In the year 1609, however, the reigning king of the dynasty found himself obligated to outfit an army for the sake of repelling an invasion of the islands that had been launched by Shimazu, the daimyo of Satsum (now Kagoshima Prefecture). The newly armed Ryukyuan warriors fought with conspicuous bravery and gallantry against the soldiers of the Satsuma clan, known and feared throughout the country for the fighting skill, but, after Ryukyuan success in a few pitched battles, a surprise landing by Shimazu’s forces sealed the fate both of the islands and of their monarch, who was forced to surrender.

 

Since Shimazu reissued the edict banning weapons, many Ryukyuans (most of them members of the Shizoku class) Began secretly to practice a for of self-defense wherein hands and legs were the only weapons. What this actually was may only be conjectured. However, it is know that, for many centuries, Okinawa engaged in trade with the people of Fukien Province in southern China, and it was probably from the source that Chinese kempo (“boxing”) was introduced in to the islands.

 

It was from kempo that the present-day karate evolved. It was first known as “Okinawate.” And I recall, when I was a child, hearing my elders speak of both “Okinawate” and “karate” (the kara in this case referring to China). I began then to think of Okinawate as an indigenous Okinawa fighting art and of karate as a Chinese form of boxing.
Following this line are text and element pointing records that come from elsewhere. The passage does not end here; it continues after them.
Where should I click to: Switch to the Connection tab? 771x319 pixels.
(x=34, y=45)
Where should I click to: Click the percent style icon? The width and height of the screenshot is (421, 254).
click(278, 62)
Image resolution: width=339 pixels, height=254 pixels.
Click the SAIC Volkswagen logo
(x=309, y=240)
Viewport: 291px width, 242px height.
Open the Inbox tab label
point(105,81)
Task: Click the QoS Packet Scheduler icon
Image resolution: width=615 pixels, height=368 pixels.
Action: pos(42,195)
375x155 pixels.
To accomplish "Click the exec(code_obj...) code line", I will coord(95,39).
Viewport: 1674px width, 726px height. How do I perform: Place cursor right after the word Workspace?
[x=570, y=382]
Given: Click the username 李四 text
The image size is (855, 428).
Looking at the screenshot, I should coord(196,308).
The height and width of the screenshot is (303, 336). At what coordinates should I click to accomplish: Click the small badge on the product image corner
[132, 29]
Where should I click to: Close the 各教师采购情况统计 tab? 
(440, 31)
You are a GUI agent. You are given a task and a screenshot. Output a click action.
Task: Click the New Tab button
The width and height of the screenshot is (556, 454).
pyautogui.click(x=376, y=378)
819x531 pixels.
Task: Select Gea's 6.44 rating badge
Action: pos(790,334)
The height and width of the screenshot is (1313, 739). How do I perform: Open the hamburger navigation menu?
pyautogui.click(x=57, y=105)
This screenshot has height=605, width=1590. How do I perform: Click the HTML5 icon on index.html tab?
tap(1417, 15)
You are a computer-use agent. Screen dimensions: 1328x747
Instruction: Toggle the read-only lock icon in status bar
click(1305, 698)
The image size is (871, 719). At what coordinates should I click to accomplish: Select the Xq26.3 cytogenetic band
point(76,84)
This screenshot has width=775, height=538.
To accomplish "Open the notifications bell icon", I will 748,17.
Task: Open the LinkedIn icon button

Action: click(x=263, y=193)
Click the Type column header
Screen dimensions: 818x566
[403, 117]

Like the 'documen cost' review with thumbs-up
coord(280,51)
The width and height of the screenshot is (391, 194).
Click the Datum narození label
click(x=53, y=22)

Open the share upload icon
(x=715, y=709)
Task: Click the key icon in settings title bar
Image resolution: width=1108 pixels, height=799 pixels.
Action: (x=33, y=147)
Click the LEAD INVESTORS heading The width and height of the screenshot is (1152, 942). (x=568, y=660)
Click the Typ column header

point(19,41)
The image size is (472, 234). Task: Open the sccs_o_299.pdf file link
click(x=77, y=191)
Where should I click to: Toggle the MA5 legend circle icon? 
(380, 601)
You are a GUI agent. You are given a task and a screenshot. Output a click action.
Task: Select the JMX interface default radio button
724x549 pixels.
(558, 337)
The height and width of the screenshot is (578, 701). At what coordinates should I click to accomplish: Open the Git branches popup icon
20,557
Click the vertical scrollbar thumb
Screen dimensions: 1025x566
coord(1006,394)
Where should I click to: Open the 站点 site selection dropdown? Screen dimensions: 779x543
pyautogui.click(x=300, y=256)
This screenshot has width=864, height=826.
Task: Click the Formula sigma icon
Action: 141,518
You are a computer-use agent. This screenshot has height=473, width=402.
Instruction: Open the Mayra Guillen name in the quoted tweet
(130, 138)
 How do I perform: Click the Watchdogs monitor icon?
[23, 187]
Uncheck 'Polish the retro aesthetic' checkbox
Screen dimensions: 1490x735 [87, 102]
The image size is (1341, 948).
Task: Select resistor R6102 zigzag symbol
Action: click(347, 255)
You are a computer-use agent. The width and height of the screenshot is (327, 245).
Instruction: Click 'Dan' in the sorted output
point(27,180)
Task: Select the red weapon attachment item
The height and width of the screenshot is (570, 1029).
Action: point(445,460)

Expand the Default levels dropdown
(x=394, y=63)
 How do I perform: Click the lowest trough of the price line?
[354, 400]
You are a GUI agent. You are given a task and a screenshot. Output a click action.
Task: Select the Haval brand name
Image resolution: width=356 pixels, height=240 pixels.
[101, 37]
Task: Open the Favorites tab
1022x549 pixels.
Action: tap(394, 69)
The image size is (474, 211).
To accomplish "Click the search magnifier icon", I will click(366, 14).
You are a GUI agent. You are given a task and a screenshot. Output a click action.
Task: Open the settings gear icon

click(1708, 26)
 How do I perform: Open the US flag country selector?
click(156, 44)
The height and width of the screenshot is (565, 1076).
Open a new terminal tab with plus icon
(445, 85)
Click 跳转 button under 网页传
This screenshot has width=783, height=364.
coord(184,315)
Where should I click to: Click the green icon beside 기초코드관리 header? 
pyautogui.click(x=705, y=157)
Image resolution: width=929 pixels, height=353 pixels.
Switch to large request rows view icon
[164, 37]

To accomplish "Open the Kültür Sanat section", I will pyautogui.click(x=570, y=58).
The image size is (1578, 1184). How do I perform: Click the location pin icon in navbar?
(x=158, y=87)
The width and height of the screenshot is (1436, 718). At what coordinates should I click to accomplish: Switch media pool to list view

In any case, I perceived a clear distinction between the two.

 

 

During the years of arms prohibition, inspectors were sent to the islands from Satsuma to ensure that the prohibition was being strictly observed, so it is hardly surprising that karate (which, as it developed, enable a man to kill without weapons) could only be practiced an engaged in clandestinely. As I noted early, this clandestine aspect of karate persisted through the early years of Meiji, in part because the ancient decree lingered on in the minds of the people

 

It is my own observation that Okinawan folk dances make use of a number of movements that are similar to those used in karate, and the reason, I believed, is that adepts who practiced the martial art in secret incorporated those movements into the dances in order to further confuse the authorities. Certainly anyone who carefully observes Okinawan folk dances (and they have today become quite popular in the large cities) will note that they differ markedly from the more graceful dances of the other Japanese islands. Okinawa dancers, male and female, use their hands and legs far more energetically, and their entrances onto dancing area, as well as their departure from it, are also reminiscent of the beginning and end of any karate kata.

 

Indeed, the essence of the art has been summarized in the words: “Karate begins and ends with courtesy.” As for Okinawa itself, its people for many, many centuries regarded their country as a place where all the forms of etiquette were most strictly observed.

 

The famous gate In front of Shuri Castle was called Shurei no Mon: “the Gate of Courtesy.” After the Meiji government came to power and Okinawa became a prefecture, the Shurei no Mon exists no more: it was totally destroyed during the battle for Okinawa toward the close of the Second World War. How ironic it is that American military bases now occupy the ground adjacent to that where once stood the gate that symbolized peace! [Since this was written, the Shurei no Mon has been reconstructed in its original form.]